California Smokers
Here's a powerful image from NASA showing the smoke from California wildfires. It's so murky that I find it hard to find the San Francisco Bay area, which is usually a great landmark when looking at satellite imagery of the California coast. Click on the image to see the full-scale version.
The smokiest part of the state appears to be the Sacramento Valley. The Big Sur blaze that's getting a lot of ink is further south, just below the big knob of bright white fog that is filling the Monterey Bay (about two-thirds down the image). Smoke is gray, fog and clouds are bright white.
This June 25 image is in natural-colors and from the Moderate Resolution Imaging Spectroradiometer (MODIS) on NASA’s Aqua satellite.

I live not far from the Big Sur fire (Officially, the Basin Complex fire). I can see the line of smoke daily from my home, and for a few days when it first started, smoke from it and the Indians Fire (same area, but over the coastal mountains) travelled north, making everything hazy and smelling like a camp fire. Typically, winds this time of year blow from the west. This is a difficult fire due to the difficulty of terrain, mountain sides that appear almost vertical.
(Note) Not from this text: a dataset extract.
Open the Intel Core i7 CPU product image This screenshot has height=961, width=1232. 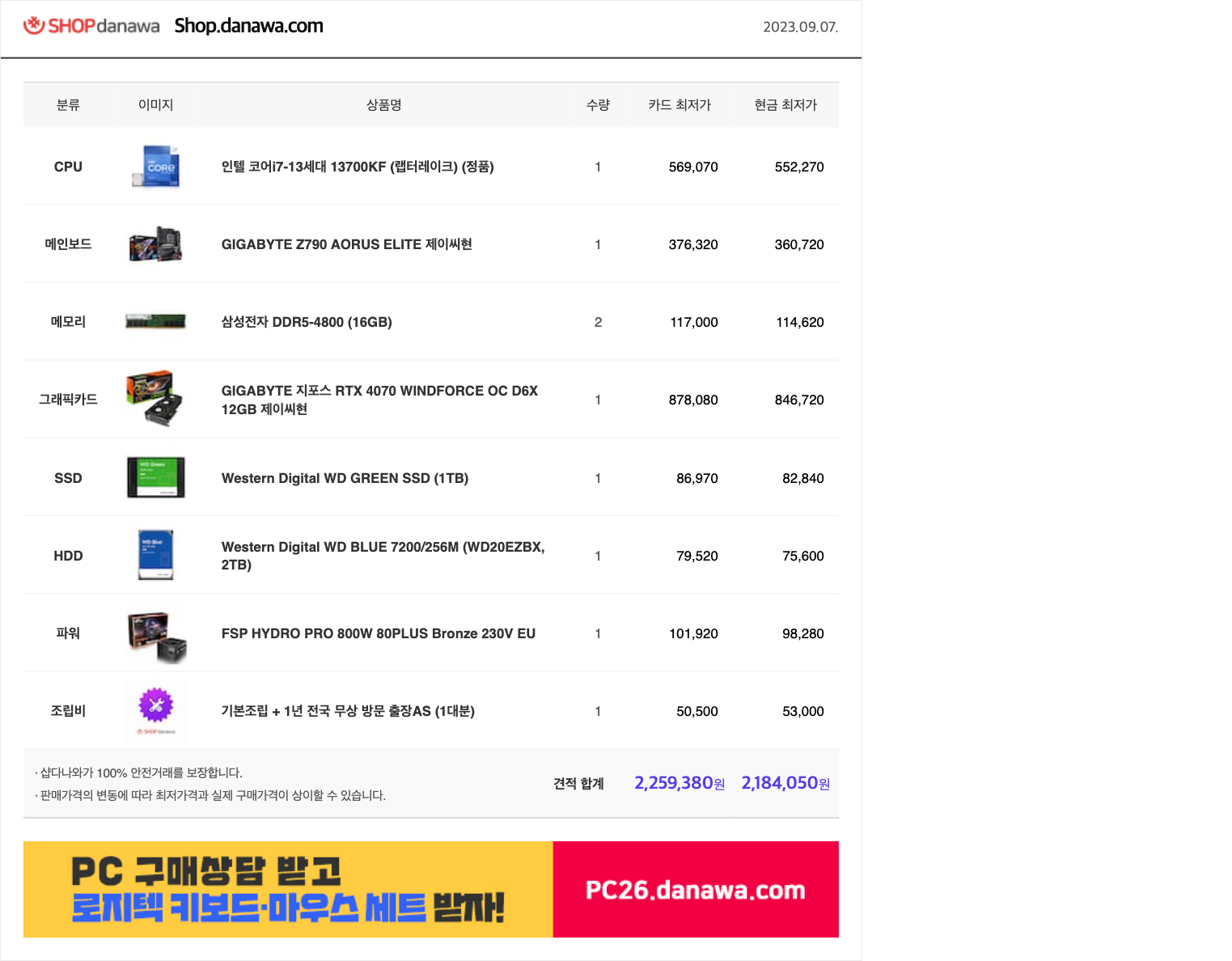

This fire is very reminiscent from what I've read of the Marble Cone fire in 1977. That fire burned close to 180,000 acres. The Basin Complex fire is only 18% contained or so and is already at over 80,000 acres. What's interesting is, this fire, just like a previous fire near it in 1998 I believe was sparked by a very rare summer thunder storm. Coastal California doesn't often see lightning, but when it does, especially in summer, it means fire. This is why the native plants are fire adapted, to cope with this sort of thing.